12

I have a csv file with measurements, and I want to create a new csv file with the hourly averages and standard deviations. But only for certain columns.

Example:

csv1:

YY-MO-DD HH-MI-SS_SSS    |     Acceleration  |        Lumx     |    Pressure
2015-12-07 20:51:06:608  |        22.7       |        32.3     |     10
2015-12-07 20:51:07:609  |        22.5       |        47.7     |     15

to csv 2 (only for the pressure and acceleration:

 YY-MO-DD HH-MI-SS_SSS       | Acceleration avg  |   Pressure avg
    2015-12-07 20:00:00:000  |        22.6       |        12.5     
    2015-12-07 21:00:00:000  |        ....       |        ....    

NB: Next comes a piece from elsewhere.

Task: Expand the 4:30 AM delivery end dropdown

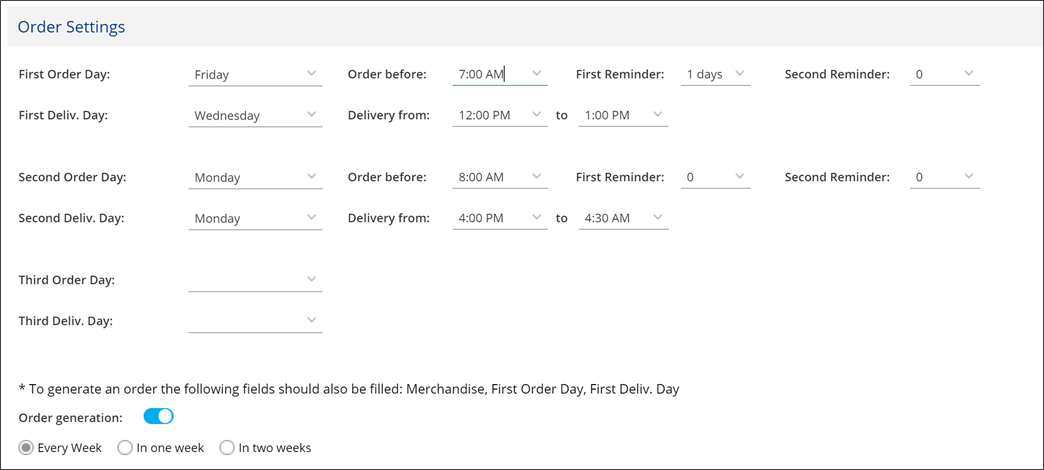Action: [623, 218]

Now I have an idea (thanks to the people on this site) on how to calculate the averages - but i'm having trouble on creating a new smaller dataframe that contains the calculations for a few columns.

Thanks !!!

ValientProcess
  • 1,699
  • 5
  • 27
  • 43

3 Answers3

20

You can make a smaller DataFrame like below:

csv2 = csv1[['Acceleration', 'Pressure']].copy()

Then you can handle csv2, which only has the columns you want. (You said you have an idea about avg calculation.)
FYI, .copy() could be omitted if you are sure about view versus copy.

NerdOnTour
  • 634
  • 4
  • 15
su79eu7k
  • 7,031
  • 3
  • 34
  • 40
  • But how can I copy straight from the dataframe after the calculations? – ValientProcess Apr 09 '16 at 14:50
  • @RonMaor You can assign the result like `csv2=pd.DataFrame(); csv2['Acceleration Avg'] = csv1[['Acceleration', 'Pressure']].copy().apply(your_function)` and so on. – su79eu7k Apr 09 '16 at 16:53
6
csv2 = csv1.loc[:, ['Acceleration', 'Pressure']]
  • .loc[] helps keep the subsetting operation explicit and consistent.

  • .loc[] always returns a copy so the original dataframe is never modified.

(for further discussion and great examples of the different view vs. copy alternatives please see: Pandas: Knowing when an operation affects the original dataframe)

leerssej
  • 14,260
  • 6
  • 48
  • 57
1

Your average method can go in place of "method_to_obtain_avg" and then you can obtain a subset as below:

csv2 = csv1.method_to_obtain_avg()[["Accelaration", "Pressure"]]